> **Data provided**:
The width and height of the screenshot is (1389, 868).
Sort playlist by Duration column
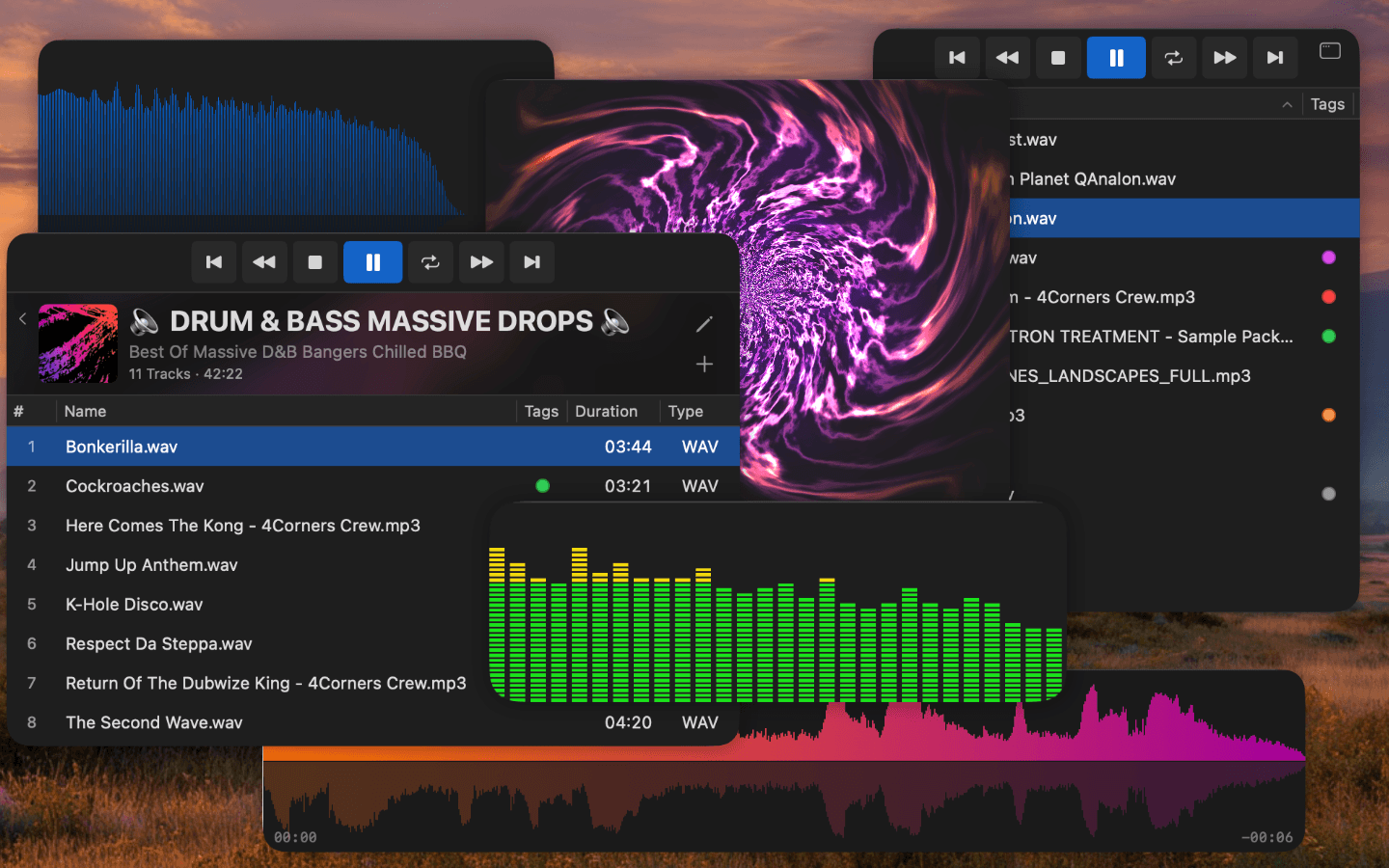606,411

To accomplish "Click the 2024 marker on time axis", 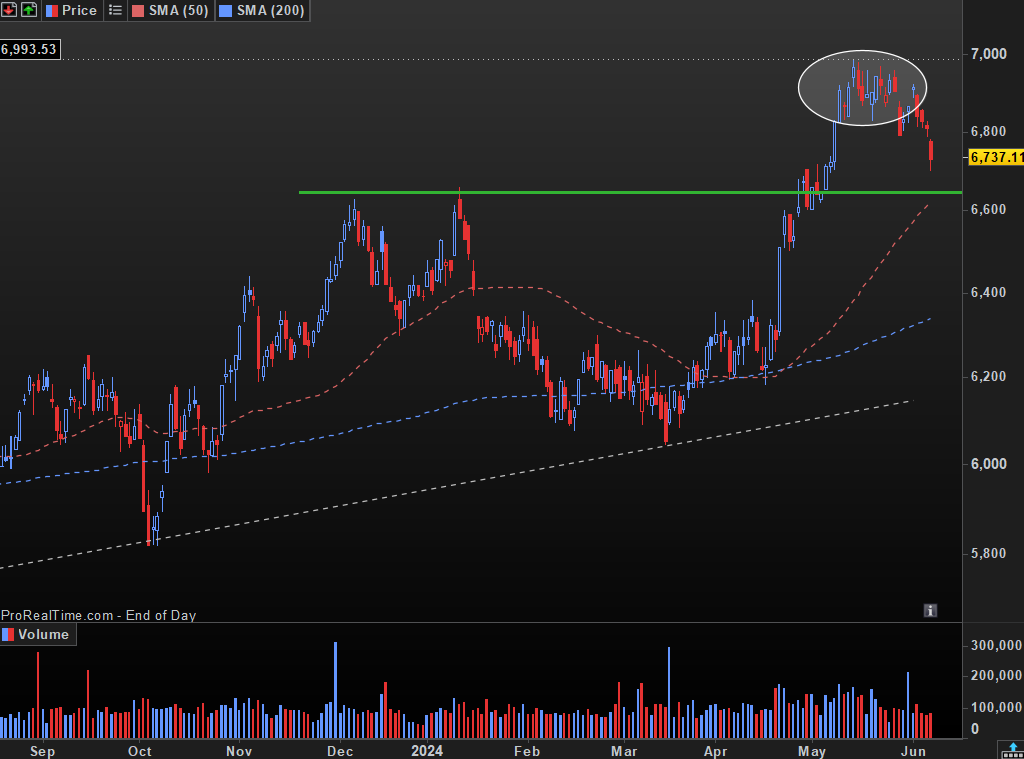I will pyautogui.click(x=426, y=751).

* * *

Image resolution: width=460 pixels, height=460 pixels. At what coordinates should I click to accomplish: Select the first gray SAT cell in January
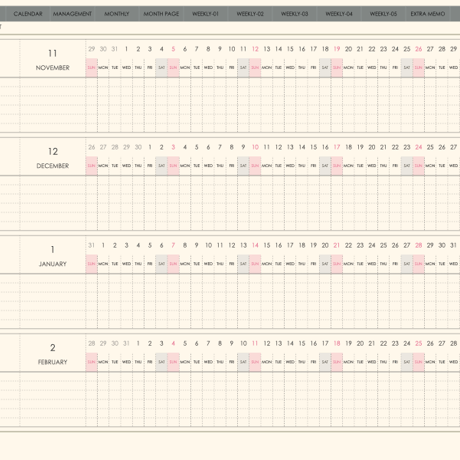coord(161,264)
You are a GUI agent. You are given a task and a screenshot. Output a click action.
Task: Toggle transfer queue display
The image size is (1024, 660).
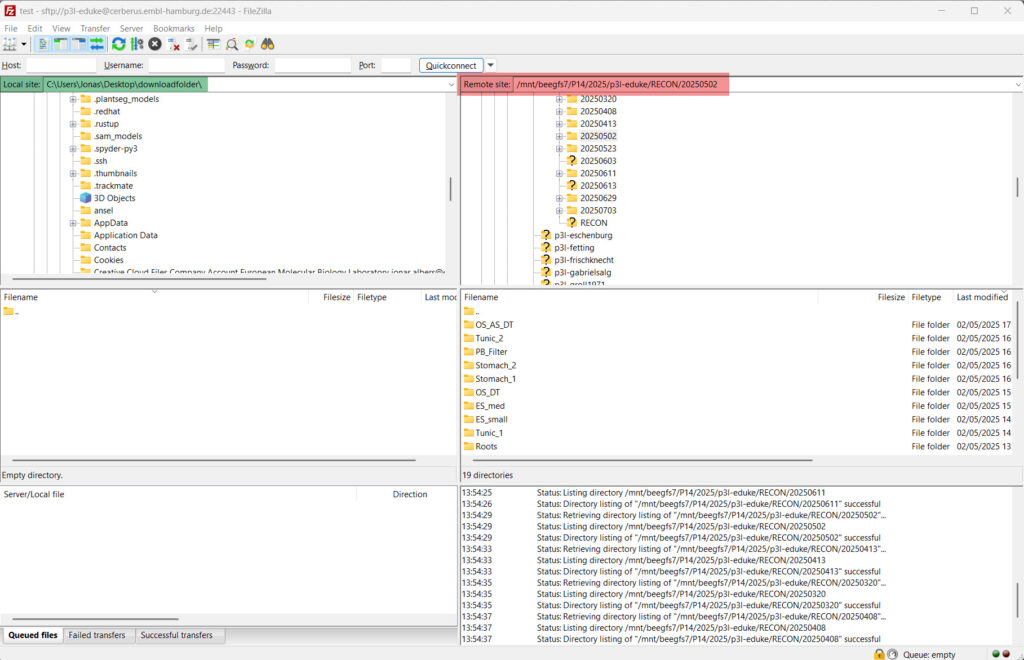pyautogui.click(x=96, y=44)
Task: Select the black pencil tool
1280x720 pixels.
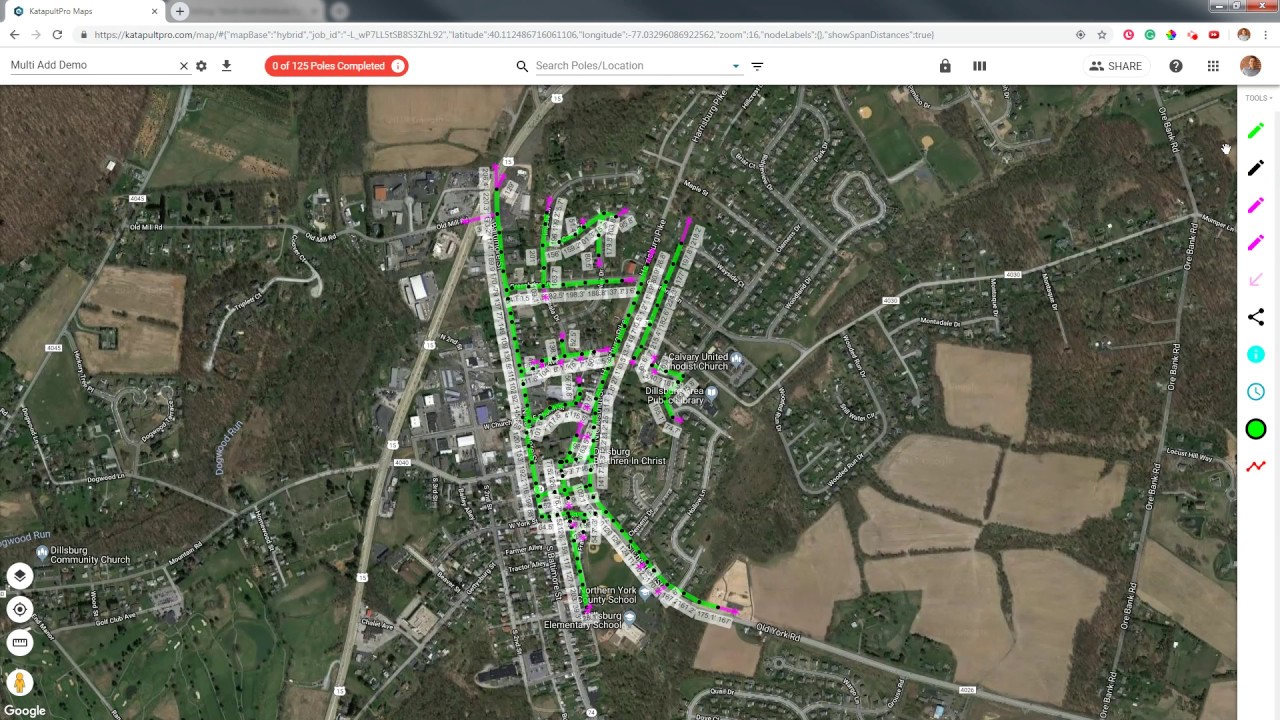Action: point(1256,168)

> **To do**: Find the word "screenshot" in the data and copy out each line where it turns up.

> **Answer below**:
The width and height of the screenshot is (1389, 868).
You are a GUI agent. You are given a task and a screenshot. Output a click action.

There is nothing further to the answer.